Halloween is coming and [Paulo] decided to make some flickering jack-o-lanterns by hijacking the flickering circuit of a cheap LED tea light to drive a much more powerful light!
He has tons of old 12V incandescent bulbs collecting dust, so he decided to make use of them for some holiday fun. He wondered if he could steal the circuit from the flickering LED tea lights and use them to drive the incandescents. Upon taking the LED tea candle apart, he discovered there was no circuit, as it was in fact embedded in the LED itself!

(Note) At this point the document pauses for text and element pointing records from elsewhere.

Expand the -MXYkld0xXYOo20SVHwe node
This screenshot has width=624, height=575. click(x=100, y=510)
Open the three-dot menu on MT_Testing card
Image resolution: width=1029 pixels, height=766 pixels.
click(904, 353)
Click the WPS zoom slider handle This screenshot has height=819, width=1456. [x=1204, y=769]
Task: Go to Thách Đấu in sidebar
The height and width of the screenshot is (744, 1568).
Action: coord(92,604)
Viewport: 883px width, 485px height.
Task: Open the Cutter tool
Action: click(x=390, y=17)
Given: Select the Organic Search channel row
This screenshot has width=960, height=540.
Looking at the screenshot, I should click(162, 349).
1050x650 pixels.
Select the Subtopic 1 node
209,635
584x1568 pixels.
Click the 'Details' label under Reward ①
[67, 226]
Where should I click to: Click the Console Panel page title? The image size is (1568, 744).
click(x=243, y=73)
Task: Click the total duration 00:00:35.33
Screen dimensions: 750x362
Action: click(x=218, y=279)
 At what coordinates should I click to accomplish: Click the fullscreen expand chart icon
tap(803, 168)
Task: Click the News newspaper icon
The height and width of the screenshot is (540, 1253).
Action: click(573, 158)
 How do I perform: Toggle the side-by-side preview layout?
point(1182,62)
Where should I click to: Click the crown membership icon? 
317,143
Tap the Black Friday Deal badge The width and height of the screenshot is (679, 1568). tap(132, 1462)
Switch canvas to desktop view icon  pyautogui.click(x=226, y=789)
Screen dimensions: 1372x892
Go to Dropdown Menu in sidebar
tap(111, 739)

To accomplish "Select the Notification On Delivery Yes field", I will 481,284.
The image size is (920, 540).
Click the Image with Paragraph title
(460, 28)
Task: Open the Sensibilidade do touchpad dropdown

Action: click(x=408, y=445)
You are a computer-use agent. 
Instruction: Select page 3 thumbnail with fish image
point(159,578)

Not to worry though, he simply integrated the flickering LED into his circuit! Coupling a capacitor with the LED, he used a transistor amplifier to take the signal, and then finally boosted it using a MOSFET to drive the light bulbs. He then powered the entire thing using an old laptop power brick. Nice one [Paulo]!
Do you have any cool Halloween hacks? Don’t forget to send them in to the tip line! For other pumpkin fun, check out last year’s Pumpkin Tetris!
Not all tea light LEDs have embedded flickering. The ones i have and use have a chip on the side. I like swapping the warm LEDs for a cold blue ones for that creepy magical feel.
You should be able to put ordinary LEDs in series with a flickering one. As long as the voltage is high enough, then they’ll all flicker at once.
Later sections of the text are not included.